DSDA 1995: Data Science and Society using R

Course Information

Course Location Meeting Days Time
SSH 308 Monday 4:00-6:30pm

Instructor Information

Instructor E-Mail Office Location Hours
Dr. Jason S. Byers jason.byers@uconn.edu SSH 433 11:00 - 1:00pm Monday

Syllabus

Course Home
Everything you need for this class (announcements, resources, assignments and other activities) will be posted on HuskyCT or the course website. Please plan to check the pages regularly.

Course Description
The course aims to introduce students to the foundational concepts of data science and its impact on modern society. The course will develop students’ technical skills in data literacy, wrangling, analysis, and visualization, while fostering an understanding of how data science can be applied to real life issues.

Learning Outcomes
Together, we will strive for your individual and collective success in achieving the learning outcomes of this course. At the conclusion of this course, students will be able to:

  • Students will develop a foundational understanding of data science principles and their societal implications.

  • Gain proficiency in data wrangling, analysis, visualization, and basic programming. Cultivate data/computer/programming literacy to support further study in data science.

  • Analyze real-world issues through data-driven approaches.

  • Prepare for advanced studies and careers by understanding the skills and knowledge required in data science.

Prerequisites
There are no prerequisites for this course. In particular, I will assume no previous experience with R, computer programming, or statistics.

Course Materials
To maximize access to this class, we will use some textbooks, videos, and other resources, with a focus on the following:

  • Primary Text (R4DS): Wickham, Hadley, Mine Cetinkaya-Rundel, and Garrett Grolemund. 2023. R for Data Science: Import Tidy, Transform, Visualize, and Model Data. 2nd Edition. O’Reilly Media. This book is freely available online. It is also available in paperback, if you prefer a hard copy. Warning: some content and the numbering system differs between print and online versions; I will exclusively refer to the free online version.

  • Primary Text (GCR): Lovelace, Robin, Jakub Nowosad, and Jannes Muenchow. 2019. “Geocomputation with R.” CRC Press. This book is freely available online. It is also available in paperback, if you prefer a hard copy. Warning: some content and the numbering system differs between print and online versions; I will exclusively refer to the free online version.

  • Primary Text (USDR): Engel, Claudia A. 2019. “Using Spatial Data with R.” This book is freely available online.

  • Primary Text (MSR): Wickham, Hadley. 2021. “Mastering Shiny: Build Interactive Apps, Reports and Dashboards Powered by R.” O’Reilly Media. This book is freely available online.

Reference Texts

  • Reference Text (HOPR): Grolemund, Garrett. 2014. Hands-On Programming with R: Write Your Own Functions and Simulations. O’Reilly Media. This book is freely available online. It is also available in paperback, if you prefer a hard copy. Warning: some content and the numbering system differs between print and online versions; I will exclusively refer to the free online version.

  • Reference Text (DSB): Cetinkaya-Rundel, Mine. 2021. Data Science in a Box.
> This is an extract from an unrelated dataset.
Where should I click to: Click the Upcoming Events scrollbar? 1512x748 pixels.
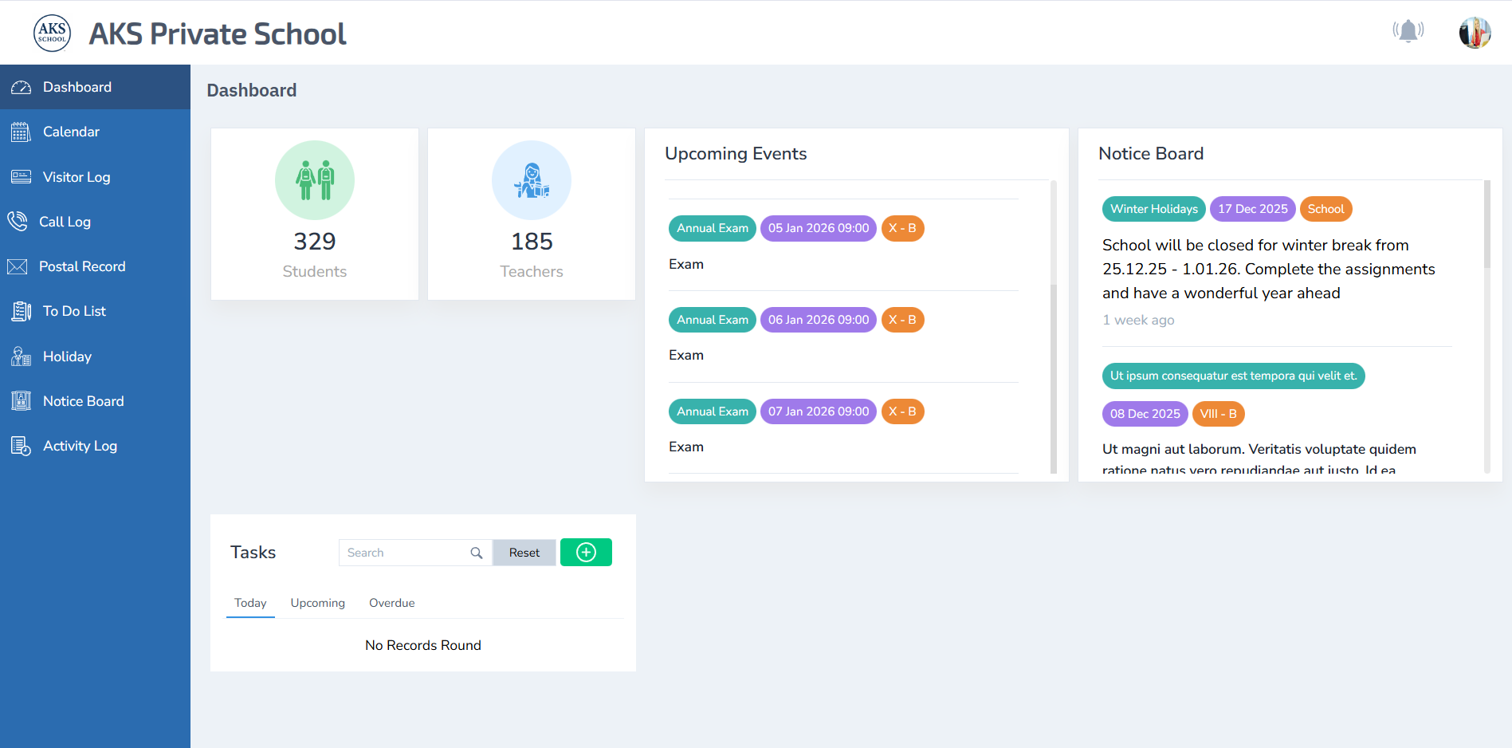[1053, 327]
This book is freely available online.

Computer Requirements
We will be conducting data analysis in class so that you can practice the skills that you’ve learned from the textbook and lectures. To conduct data analysis, we will be using the R statistical computing environment on your computer. Please bring your laptops with R installed to every class. You are responsible for having a reliable computer and internet connection throughout the course.
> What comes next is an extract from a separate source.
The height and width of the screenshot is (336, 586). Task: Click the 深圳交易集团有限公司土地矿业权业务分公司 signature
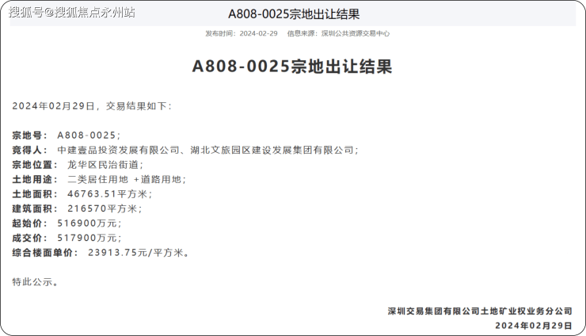tap(479, 311)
Reusing/Sharing Code. Many of the datasets we will discuss and analyze are publicly available, so they may have been extensively discussed and analyzed. Unless explicitly instructed otherwise, you may use available code and resources for course activities (e.g., Github repos, StackOverflow answers) but you must cite the source of the code/resource within your program files and/or document. Recycled code that is discovered that is not properly cited may be considered as plagiarism. When working in groups on class assignments you are welcome to discuss problems together and ask for general advice, but you may not share or use code from another group.

Software
You will use two freely available programs, R and RStudio, in order to complete the assignments for this course.

University Policies
The University of Connecticut is committed to protecting the rights of individuals with disabilities and assuring that the learning environment is accessible. If you anticipate or experience physical or academic barriers based on disability or pregnancy, please let me know immediately so that we can discuss options. Students who require accommodations should contact the Center for Students with Disabilities, Wilbur Cross Building Room 204, (860) 486- 2020 or http://csd.uconn.edu/.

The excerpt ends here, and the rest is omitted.